Entretien avec Maître Tiphaine BERNARD, LightHouse LHLF - Société d’Avocats

 

Propos recueillis par Ghenadie RADU, Dr en droit, Altaprisma

 

Paris, le 26 avril 2024

 

 

Altaprisma : Merci d’avoir trouvé le temps de nous accorder cet entretien. Pourriez-vous vous présenter brièvement, s’il vous plaît ?  

 

Me Tiphaine Bernard : Avocate en droit douanier, j’exerce en tant que collaboratrice-manager au sein du Cabinet LightHouse LHLF, spécialisé en droit douanier, TVA et fiscalité internationale, depuis les bureaux de Lyon.

 

 

Altaprisma : Que devons-nous entendre par le mécanisme d’ajustement carbone aux frontières (MACF) ?

 

Me Tiphaine Bernard : Le MACF est un nouvel instrument règlementaire européen adopté en mai 2023 visant à soumettre les produits importés dans l’UE à une tarification carbone équivalente à celle appliquée aux industriels européens dans des conditions de fabrication similaires. Il s’agit en d’autres termes d’une « taxe carbone » qui sera calculée en fonction des émissions carbone liées à la production des produits importés. Avec ce nouveau mécanisme, l’Union européenne espère éviter les « fuites de carbone » liées aux délocalisations, mais également encourager les Etats tiers à adopter des règlementations plus contraignantes concernant les émissions carbones. 

 

 

Altaprisma : Le MACF conditionne l’importation de certains produits industriels (acier, aluminium, engrais, ciment, hydrogène, électricité) au respect de plusieurs obligations. En grandes lignes, quelles sont les obligations des importateurs au regard du MACF ?

 

Me Tiphaine Bernard :  Pour répondre à cette question, il est nécessaire de différencier la phase transitoire, qui a débuté le 1er octobre 2023, de l’application effective du MACF à compter du 1er janvier 2026.

 

Durant la phase transitoire (phase déclarative), les opérateurs qui importent et mettent en libre pratique des produits visés par le règlement établissant le MACF, devront calculer et déclarer les émissions carbones liées à la production de ces produits.
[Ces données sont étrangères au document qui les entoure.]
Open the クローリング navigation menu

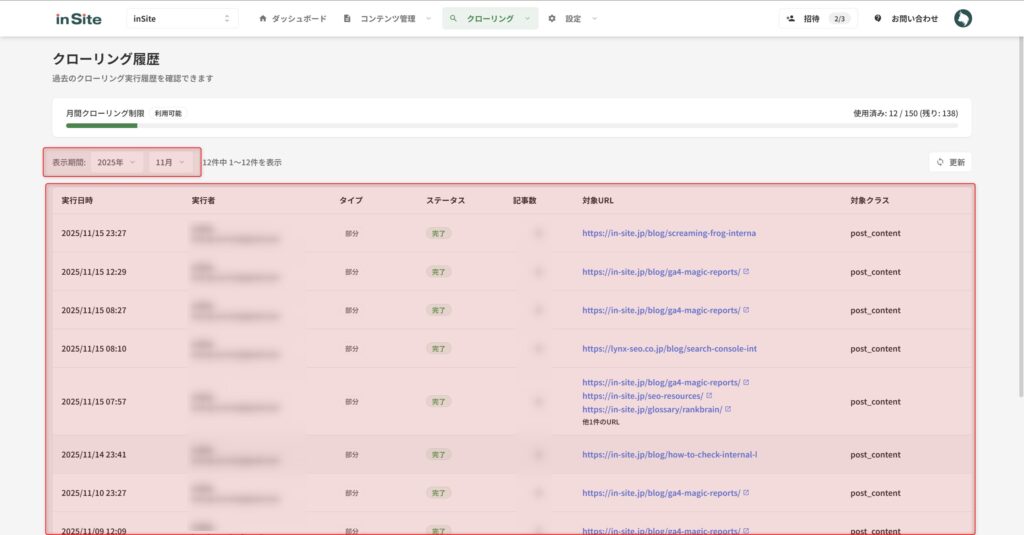pos(490,18)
A la fin de chaque trimestre, les opérateurs devront déposer un rapport reprenant notamment les quantités de produits importés et les émissions directes et indirectes liés à ces produits.

 

A partir du 1er janvier 2026, les opérateurs devront nécessairement obtenir le statut de « déclarant MACF autorisé » pour pouvoir importer les produits visés. Il sera également nécessaire d’acheter des certificats MACF en respectant les conditions du stock minimum (stock correspondant à 80% des émissions importées à date à la fin de chaque trimestre).

 

Annuellement, les opérateurs devront déposer une déclaration MACF et restituer les certificats MACF correspondants.

 

 

Altaprisma : Comment le MACF fonctionnera-t-il dans la pratique ? Quels sont les points de vigilance ?

 

Me Tiphaine Bernard :  Très bonne question ! Il reste encore beaucoup d’inconnues tant pour les opérateurs que pour l’administration. Ce qui est sûr c’est que les opérateurs concernés doivent se rapprocher de leur fournisseur pour collecter les données pertinentes et les déclarer sur la plateforme MACF.

 

L’administration française a d’ores-et-déjà annoncé une période de tolérance au moins jusqu’en juillet 2024 au cours de laquelle les opérateurs pourront utiliser des valeurs par défaut, mais celle-ci risque d’être courte. Il est donc nécessaire de se mettre en ordre de bataille dès à présent.

 

Dès le 1er janvier 2026, seul les déclarants MACF autorisés pourront importer les produits visés. Il faudra donc, dès 2025, solliciter ce statut pour éviter tout risque de blocage.

 

 

Le mot de la fin

 

Me Tiphaine Bernard : La mise en place du MACF est effrayante pour un grand nombre, si ce n’est l’intégralité des opérateurs concernés. Il faut reconnaitre que la collecte des données relatives aux émissions carbone et les méthodes de calcul nous paraissent quelque peu compliquées à l’heure actuelle.

 

La phase transitoire permet justement aux opérateurs de s’adapter et d’identifier les bons interlocuteurs en interne, chez leurs partenaires commerciaux, mais également auprès de prestataires externes.  

 

Altaprisma : Nous vous remercions pour vos éclairages.